SHANGHAI Now is the time for foreign pharmaceutical companies to include China in their strategies, as the country's recent regulatory reform, vast patient pool and lower costs represent opportunities to score approvals faster, said experts at the Chinatrials12 Summit.
"China was changing. Everything was happening, and they opened up new possibilities," said Judy Walker, chief medical officer of Cerecin Inc., a Singapore-headquartered Alzheimer's disease (AD) specialist. "The government has been making new roads in China. More patients are getting diagnosed."
Walker said China emerged as a new option when Cerecin was mulling where to conduct clinical trials. "You'll go back to the U.S. to do a global study, or think very carefully and do a multiregional study in regions that we thought were strategically important," she said.
Then China came to her mind. After all, the country has emerged as the world's second largest pharmaceutical market with great unmet clinical needs.
A major reason foreign players now see opportunities in China is its regulatory reform, which aims to introduce more and better novel drugs. Various FDA-like measures are being implemented: accepting overseas clinical data, allowing research-based biotechs to outsource manufacturing, offering priority review and conditional approval for innovative drugs, initiating a 60-day timeline for IND approvals and formulating the first rare disease catalog. Those measures come on the heels of China's membership in the International Council for Harmonization in 2017, which means China is becoming more aligned with international standards for clinical trials.
And to Walker, an AD expert, China's National Medical Products Administration (NMPA) recently granting conditional approval to Shanghai Green Valley (Group) Co. Ltd.'s GV-971 for AD is a regulatory breakthrough. The approval was based on the clinical data from a multicenter phase III study that enrolled 818 patients. (See BioWorld, Nov. 6, 2019.)
"I think the NMPA are quite pragmatic, in the sense that they say, 'Okay, you've got one study. It's positive. There's an unmet need. We have millions of people in China looking for this drug. Let's be pragmatic. Let's approve it,'" said Walker.
"Combining the NMPA's pragmatism and the FDA's efficiency is really a nice mix, and I think this really opens things up for people to come to China to do studies in China to get drugs approved in China," she added.
And speaking of pragmatism, China represents a vast patient pool after all, and patients are mostly treatment-naive. When Walker considered where to conduct multiregional clinical trials, the first question she asked herself was where the patients are.
"Not only are there more patients in Asia and China, but also they are the ones that need to be targeted," she said. Cerecin is launching a multiregional phase III study of its AD drug candidate, tricaprilin, in mild to moderate AD, and 200 out of 300 patients are from China.

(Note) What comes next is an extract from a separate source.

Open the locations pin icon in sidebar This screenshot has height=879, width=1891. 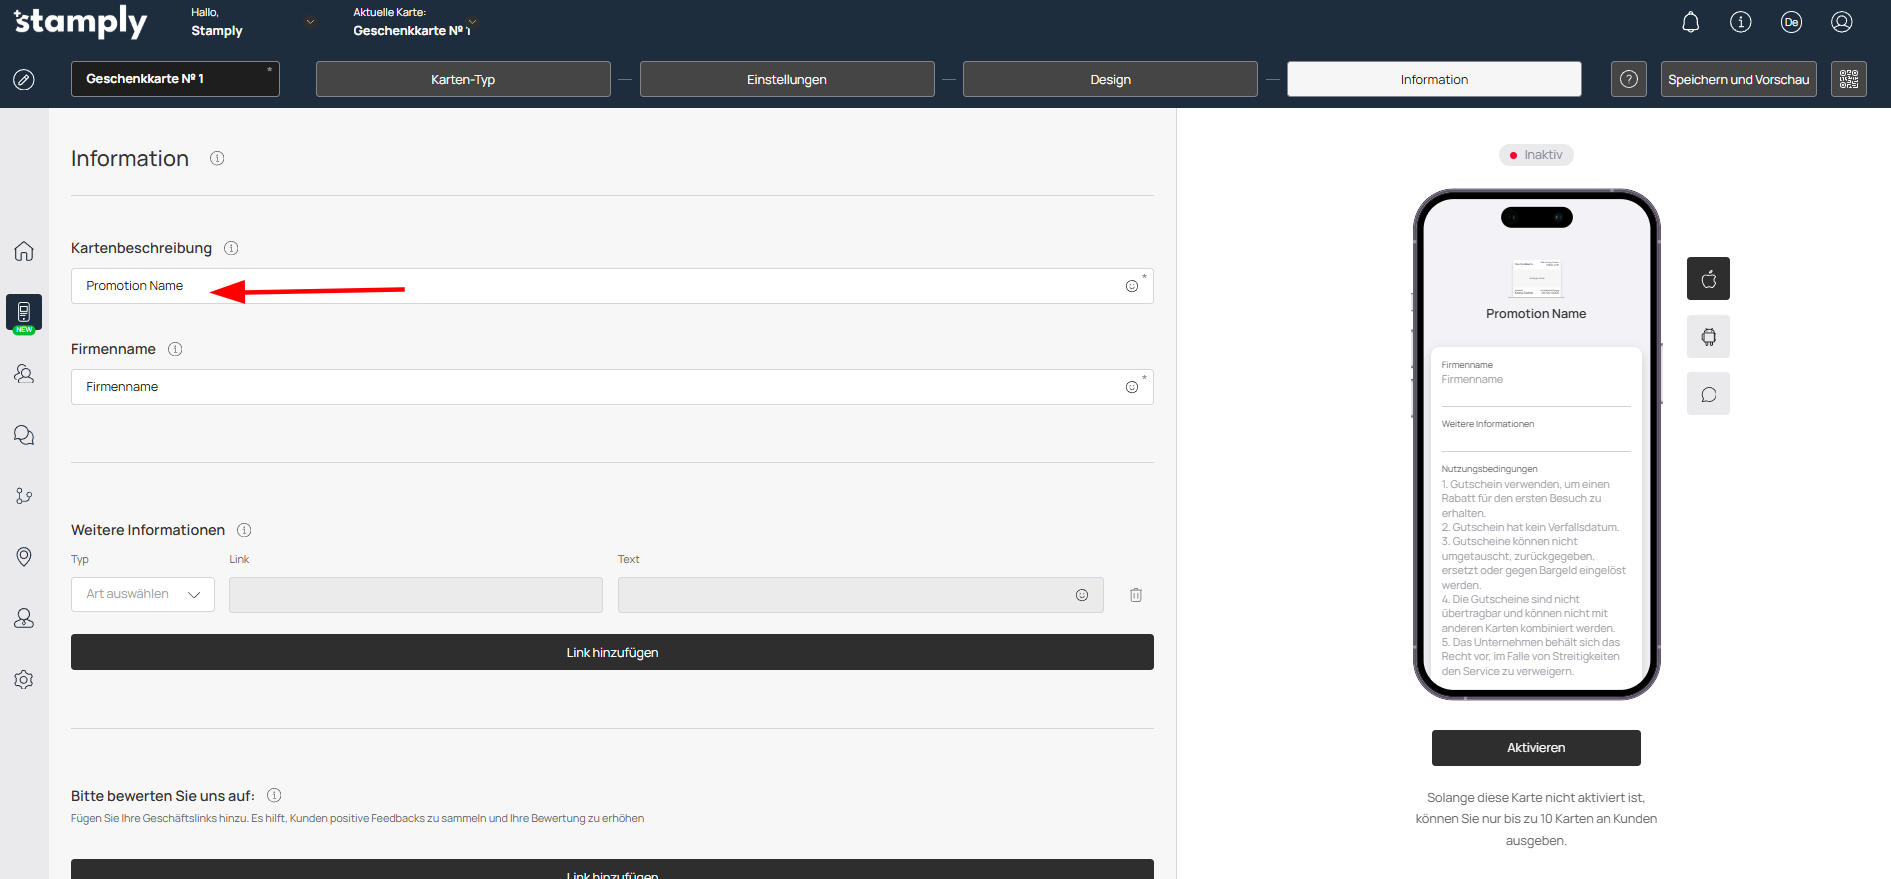coord(24,557)
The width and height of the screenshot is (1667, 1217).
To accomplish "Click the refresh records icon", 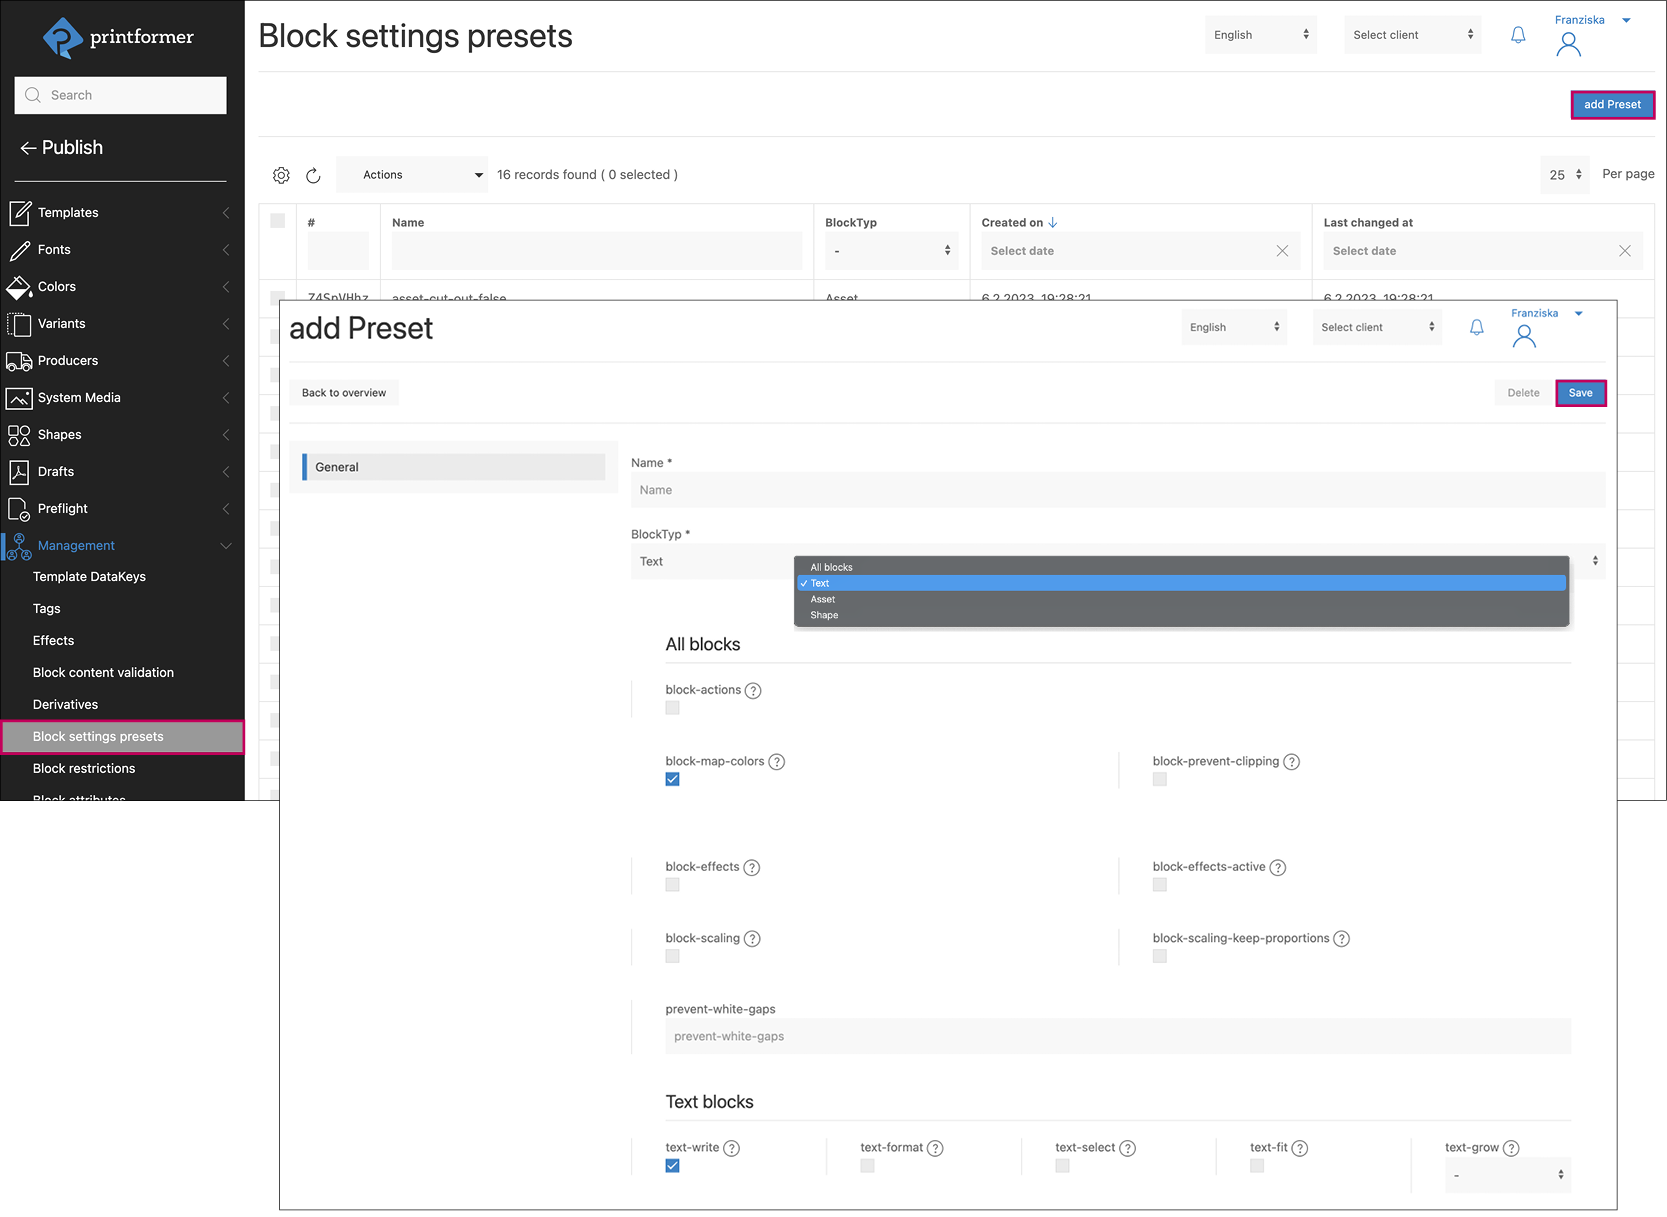I will point(313,175).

The biotech designed the study to meet the requirements for marketing approval in China. Winning the first China approval is valuable, Walker noted.
"China is a huge market for any company here. Even if we never got approval anywhere else, it still is a huge market in itself. Secondly, approval in China can also get us approval in certain other countries in Asia for sure," she explained.
Cerecin is one of the foreign players that benefit from China's regulatory environment that aims to benefit all, not just Chinese biotech companies.
Drug development costs are also significantly lower in China, according to Dan Zhang, executive chairman of Beijing-based CRO Fountain Medical Development.
"The cost of conducting clinical trials in China is one-third or one-fourth of that in the U.S.," he said. The newly implemented marketing authorization holder system allows manufacturing to be outsourced.
He said biotech companies should conduct trials simultaneously in the U.S. and China to take advantages of both environments. (See BioWorld, Nov. 13, 2019.)
A few reminders
There are a few things to note for companies that are keen to carry out clinical trials in China, regulatory experts reminded the audience.
"Before applying for a pre-IND meeting with the NMPA, I advise the companies to prepare all the materials needed, otherwise there won't be enough information for the regulators to decide if the meeting is necessary," said Charley Sha, head of regulatory affairs at PPC China Group.
More detailed technical documents, such as the asset's chemistry, manufacturing and controls, are particularly useful so that the regulators can better understand an innovative drug candidate, Sha explained. Well-managed pre-IND communications can shorten the IND review and lower clinical hold risk.
Once the asset moves into NDA-ready stage, companies should conduct quality control (QC) testing before filing for an NDA. "For innovative drugs, there might not be a sample product. Companies should think about the manufacturing timeline to pump out sample products early for a QC test before NDA submission," he explained.
New regulations need to be considered as well, Sha noted. The Human Genetic Resources Regulations implemented in June serve as an example. Any foreign biotech companies or institutes intending to use China's human genetic resources for scientific research must engage a Chinese partner. Approval is also required to transfer Chinese human genetic resources abroad.